Research Prototype v0.1
This project serves as a minimal viable architecture (MVA) for an autonomous financial agent capable of performing deep-dive due diligence. The primary research objective is to validate a system architecture that decouples agentic reasoning from data perception while enforcing strict tenant isolation by design.
Core constraints validated in this prototype:
- Strict Multi-Tenancy: Logical isolation of data at the application layer.
- Structural Knowledge: Beyond semantic search, utilizing graph traversal for entity relationships.
- Cyclic Reasoning: Non-linear execution flows for error recovery and audit loops.
The system is composed of four decoupled layers, each addressing a specific engineering challenge in autonomous finance.
Component: core/infrastructure.py
Architectural Decision:
We implemented a strict SiloManager using Python's contextvars. This ensures that tenant context (e.g., encryption keys, allowed models) is injected into the execution thread's local storage. This design prevents "context bleeding" where an agent might accidentally access data from another tenant during concurrent execution.
Implication: Security policies are enforced at the infrastructure level, not the business logic level.
Component: core/knowledge.py
Architectural Decision: Financial entities (Beneficial Owners, Subsidiaries, Holding Companies) form a dense network that vector similarity (RAG) cannot accurately traverse. We implemented a Directed Knowledge Graph (backed by NetworkX) to model these deterministic relationships.
Implication: Queries like "Who controls company X?" are resolved via graph traversal algorithms (BFS/DFS), yielding 100% precision compared to probabilistic vector retrieval.
Component: core/perception.py
Architectural Decision:
To maintain modularity, the document understanding layer is completely decoupled from the reasoning agent. The DocumentPerception detailed interface allows for the underlying implementation (currently a deterministic mock) to be swapped for large-scale Vision Transformers (e.g., UniTable or GPT-4o-Vision) without refactoring the agentic logic.

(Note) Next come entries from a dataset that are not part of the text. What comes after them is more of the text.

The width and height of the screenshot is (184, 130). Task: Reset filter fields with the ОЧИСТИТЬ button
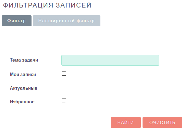162,122
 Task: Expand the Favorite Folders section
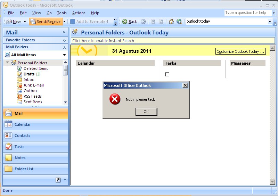click(x=64, y=40)
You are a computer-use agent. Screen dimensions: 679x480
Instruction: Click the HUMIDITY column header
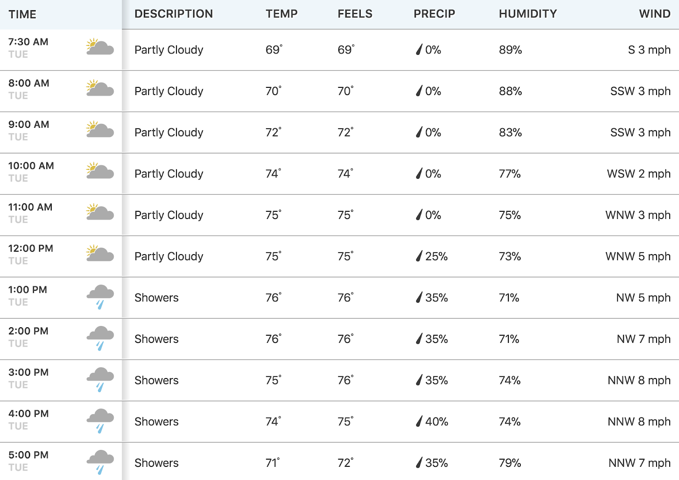click(x=527, y=14)
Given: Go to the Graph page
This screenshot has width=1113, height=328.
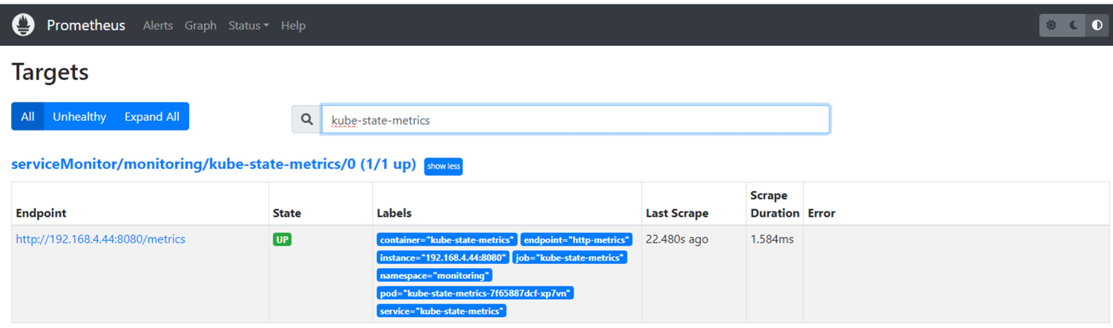Looking at the screenshot, I should coord(200,25).

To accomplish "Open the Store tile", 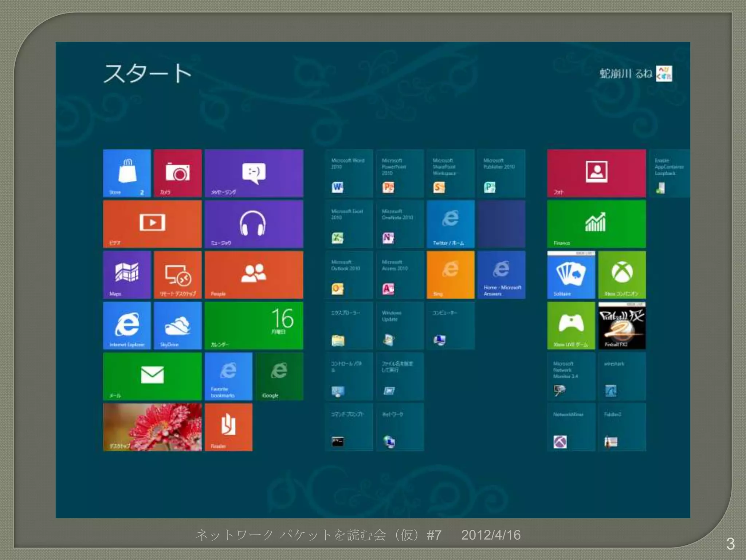I will 127,173.
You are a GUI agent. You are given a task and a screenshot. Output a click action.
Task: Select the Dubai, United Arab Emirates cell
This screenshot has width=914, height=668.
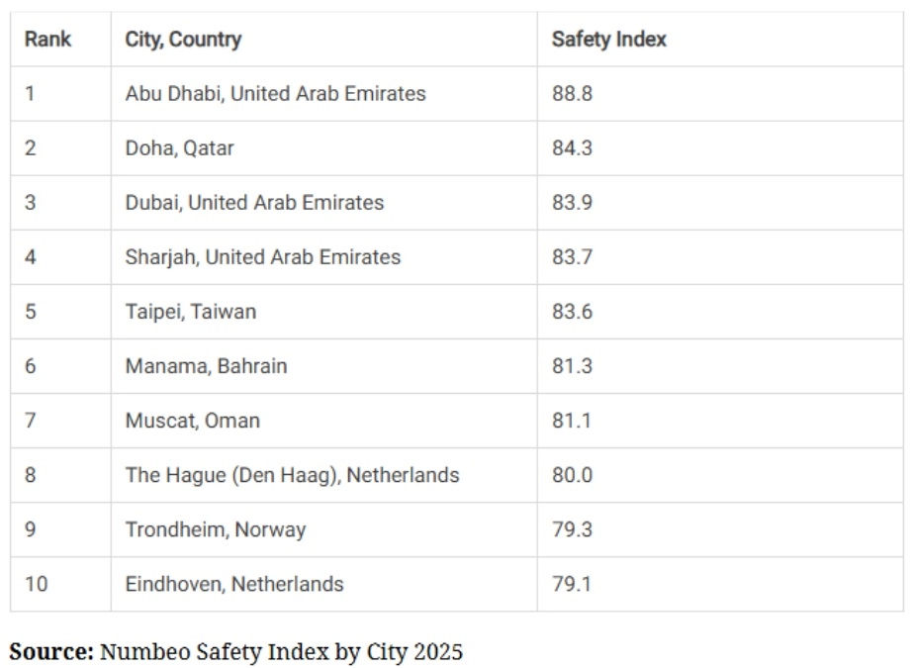pyautogui.click(x=324, y=203)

Implication: Accelerates agent development by mocking heavy perception tasks during the logic evaluation phase.
Component: agent/graph.py
Architectural Decision: We utilized LangGraph to model the analyst as a state machine rather than a linear chain. This enables:
- Cyclic Refinement: The agent can self-correct if the
Auditornode detects hallucinations. - State Persistence: The entire thought process (Plan, Evidence, Audit Log) is serialized, allowing for "Time Travel" debugging and human-in-the-loop verification by compliance officers.
micro-pascal/
├── core/
│ ├── infrastructure.py # SiloManager (Context Isolation)
│ ├── knowledge.py # KnowledgeEngine (Graph Traversal)
│ └── perception.py # Perception Interface (Vision Abstraction)
├── agent/
│ ├── graph.py # State Machine Definition
│ ├── nodes.py # Functional Logic Nodes
│ └── state.py # Shared State Schema
├── mocks/ # Deterministic Test Data
└── main.py # Simulation Entry Point
To run the architectural validation simulation:
# 1. Install dependencies
pip install -r requirements.txt
# 2. Execute the simulation
python3 main.pyThe output will demonstrate the full lifecycle: acquiring a tenant lock, formulating a plan, gathering structural evidence, and passing the compliance audit.